Teaching Kids to Read Music Good and Do Other Stuff Good, Too

It is no secret that playing music is difficult. I mean, just go ask random strangers on the street to sing, and you'll get answers ranging from “I can't sing” to a black eye because there's some parts of town you don't just go and talk to random strangers. It gets worse if you give them a viola and ask them to try it out. I'd recommend against that.

Don't get me wrong. Some people can sing in this world. Some people can even play violas. But in America, at least, there is a noticeable dearth of musical knowledge. I would bet the pants on my head that the extent of the average American's musical repertoire consists of The Alphabet Song (aka Twinkle, Twinkle Little Star (aka Ah, vous dirai-je, maman)), Row Row Row Your Boat, The Itsy Bitsy Spider, Frere Jacques, The Star-Spangled Banner, and random snippets of Stephen Foster tunes.
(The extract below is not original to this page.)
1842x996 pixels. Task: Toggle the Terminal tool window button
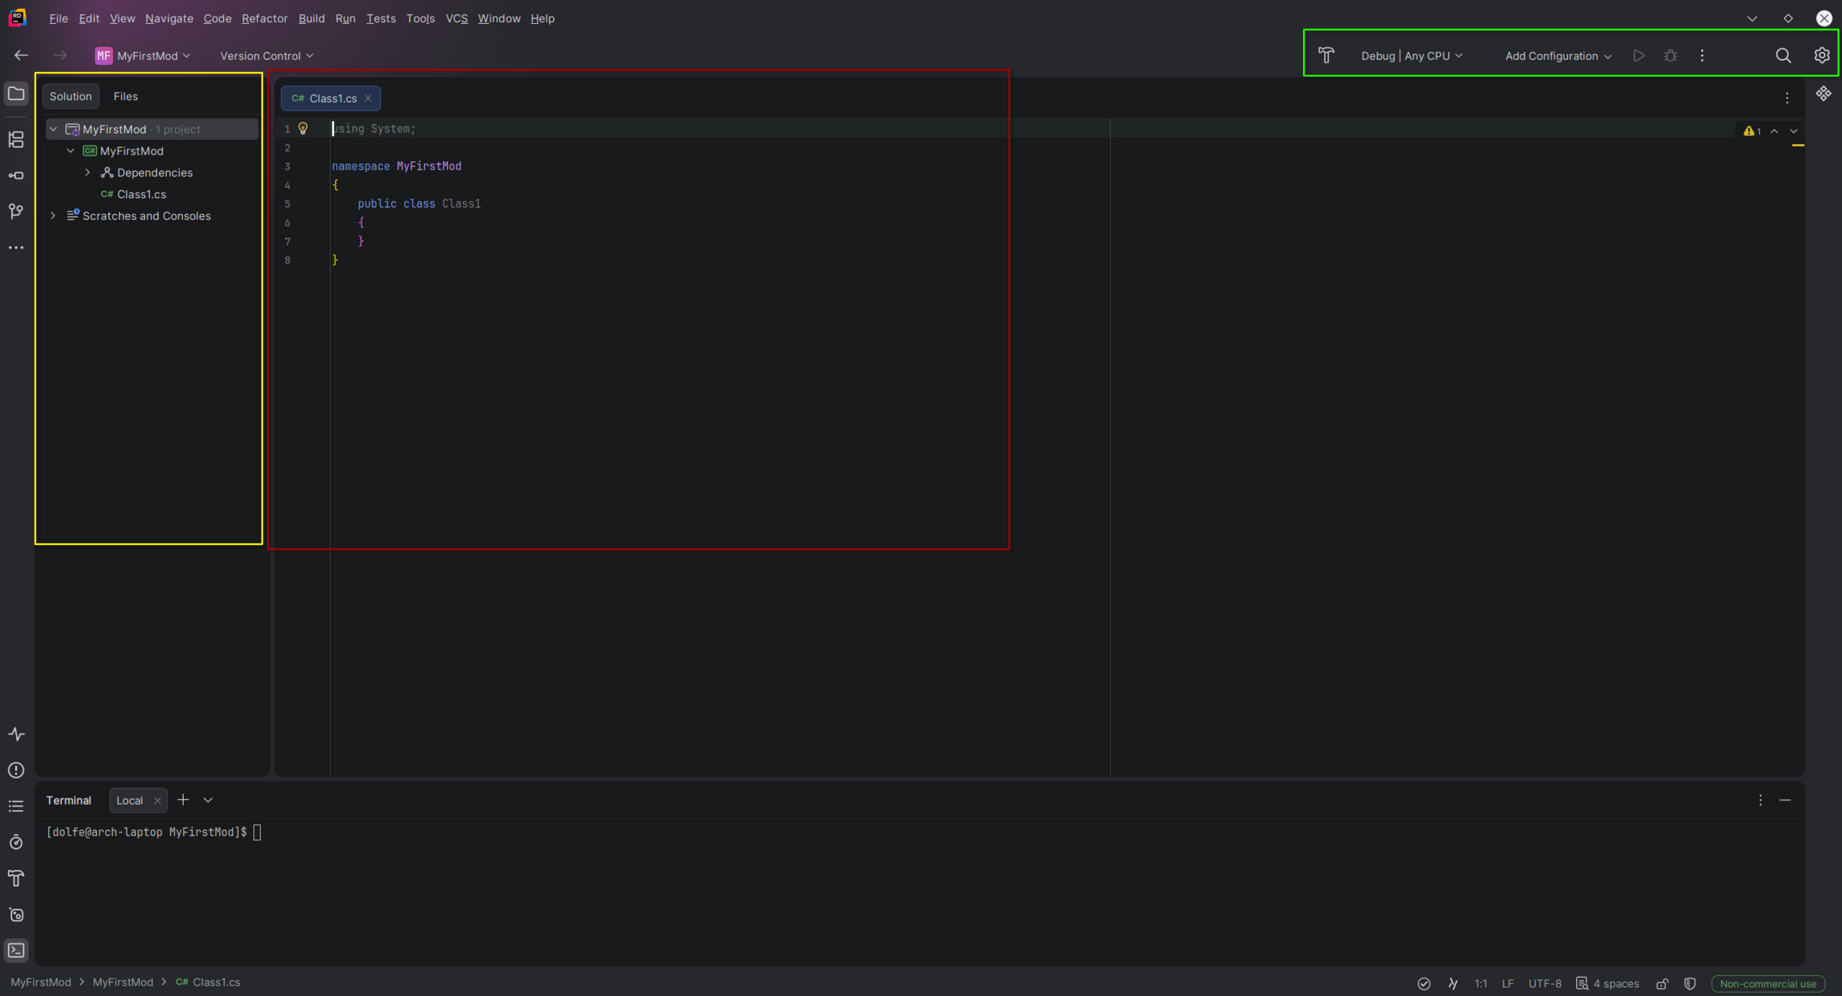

Maybe some hymns. Oh, and a handful of Christmas songs.

I don't bring this point up to berate the American public, I bring it up because I've noticed it makes teaching musical literacy (by which I mean the ability to look at a sheet of music and sing or play it mostly accurately by sight, much in the same way a literate person such as yourself can look at these words I have typed and understand them mostly accurately the first time through)... Sorry, got lost in the parenthetical there. Teaching musical literacy is really hard in America. I don't know if it's just America. I suspect it's not, but that's the experience I've got to work with so I'm running with it.

To be sure, teaching literacy of any kind is rather difficult. Think of how long it takes or took your kids to learn how to read even their own language. It took a rather long time. Much, much quicker than your friend's kids, of course, but still. We're talking years of reading at a very basic level to get to the point where a bunch of otherwise random scribbles become imbued with the sounds and meaning of words they already know. Ask your kiddo to say “Cat,” and they say “Cat” pretty quick. Ask your illiterate but otherwise genius kid to read “Cat” and, all of a sudden, they're reduced to “C-A-T... Cat.” Reading is hard, is what I'm saying.
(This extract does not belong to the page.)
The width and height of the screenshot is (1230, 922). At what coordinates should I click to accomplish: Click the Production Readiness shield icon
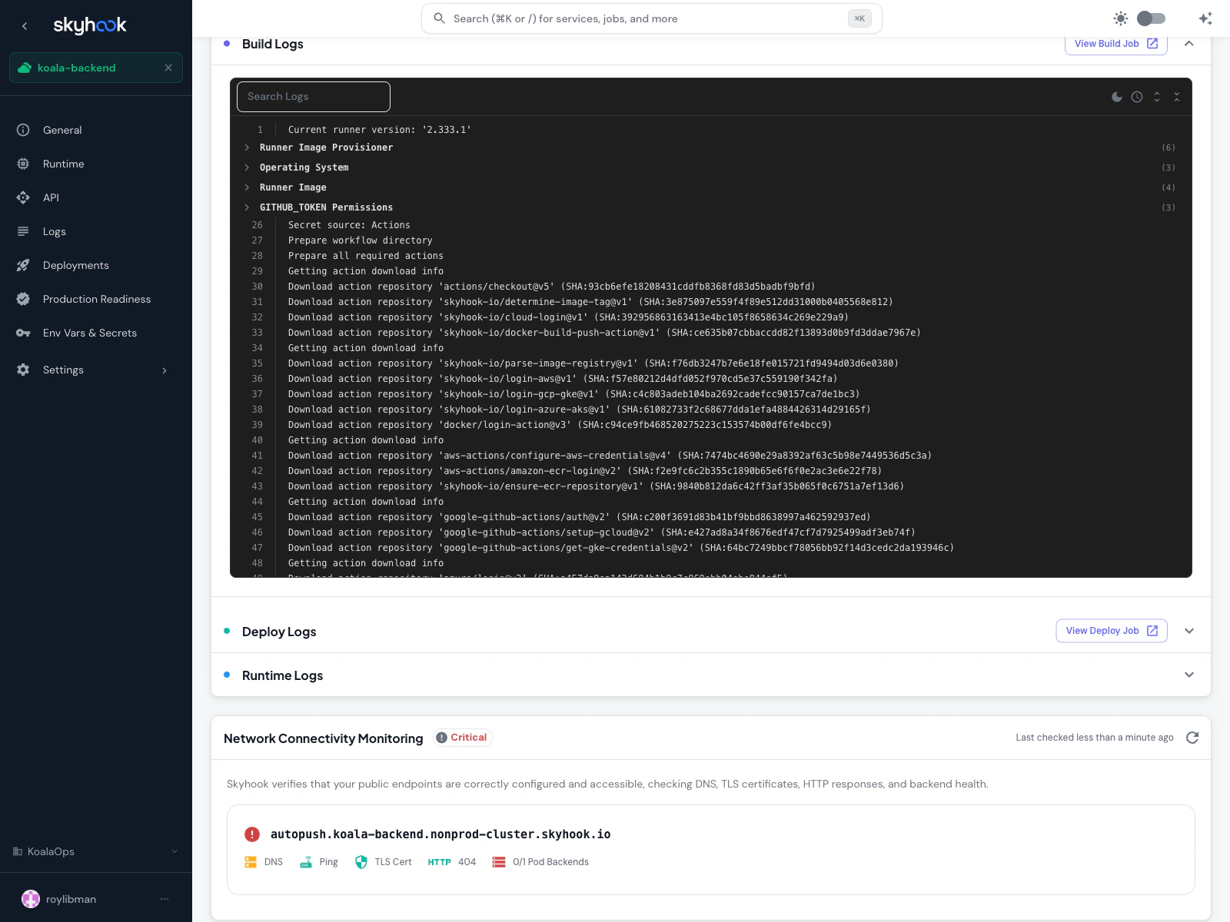click(24, 299)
Reading music is also hard, but it is made more difficult by the aforementioned lack of musical... anything, really. Imagine you don't speak a word of Japanese. Imagine you don't even know what Japanese is. You are walking down the street when, suddenly!, you are the unwitting victim of a strange bearded man brandishing flash cards with Japanese writing on them. “What's they say? WHAT'S THEY SAY?!?!?!” he cries, shoving card after card in front of your face. Confronted with what is clearly gibberish, you find yourself unable to answer and flee out of embarrassment, tears of ignorance streaming down your face. That or you flee to call the police to report the dude. Please do. That guy's been causing a ruckus for weeks.

The point I am trying to make is that learning to read a language without having a basic knowledge of what the symbols are attempting to convey is almost impossible. And yet, in classrooms across the American Public School System, many teachers are faced with just such a problem. They stand in front of a group of kids who have hardly a handful of familiar tunes in their head, and the teachers have to somehow guide the students towards musical literacy. Oh, and they have to help the kids learn to play immensely complex and often unintuitive musical instruments at the same time. Good luuuuuuuuck!
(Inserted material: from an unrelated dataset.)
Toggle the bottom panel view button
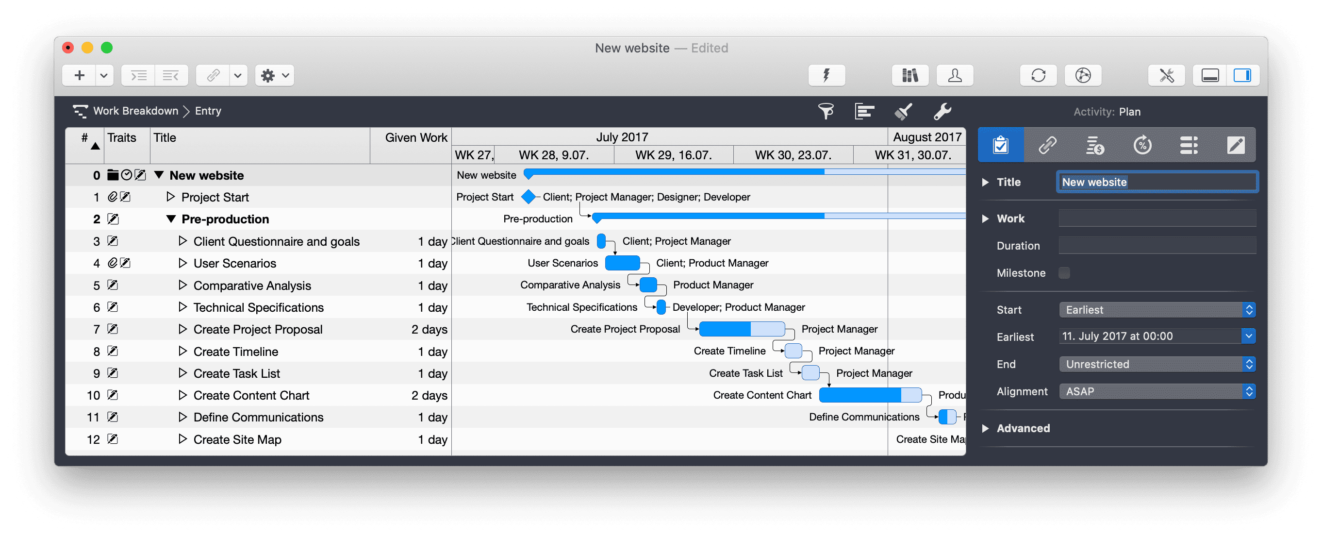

It's no wonder so many people come away from those classes feeling like they can't music. To be sure, Suzuki Shinichi, of Suzuki Method fame, recognized this problem and solved it by creating a system in which children are literally raised as if music were a second language in the home. The students learn by ear before they are asked to associate music they already know to musical symbols. I'm less familiar with Zoltan Kodaly's Method, but I have read that he came to the same basic conclusion: teach the concept before the notation. Teach the speech before the reading.

This approach is possible in music classes today, but we teach at a disadvantage. The issue we face comes down to the increasing atomization of musical experience. People today are more likely to engage with music by listening than by participating. Sometimes, a song becomes widely popular and fans will sing along at the band's concert, but we're a far cry from the days when whole communities knew a range of tunes which were familiar to more or less everybody, or when mother's sang to babies as a matter of course (they still do, I assume, but such an activity doesn't seem widely represented in popular media). Musical participation is so low that it has come to feel awkward, even strange, to express oneself musically with others... unless one is a musician already, of course.

So what do? Changing cultures is often a fool's errand because social inertia is such an overwhelming force. But we can change classes, when and how they are taught, and we can convince people to give music and other arts more of a priority in the classroom. There are, of course, other challenges. The Suzuki and Kodaly Methods are both great at what the do, but they require specialized training and participation is often costly, both in time and money. I don't know how to pull those barriers down, but it starts at the roots. Maybe if enough of us teachers can grow fast enough, the weeds will one day become the lawn.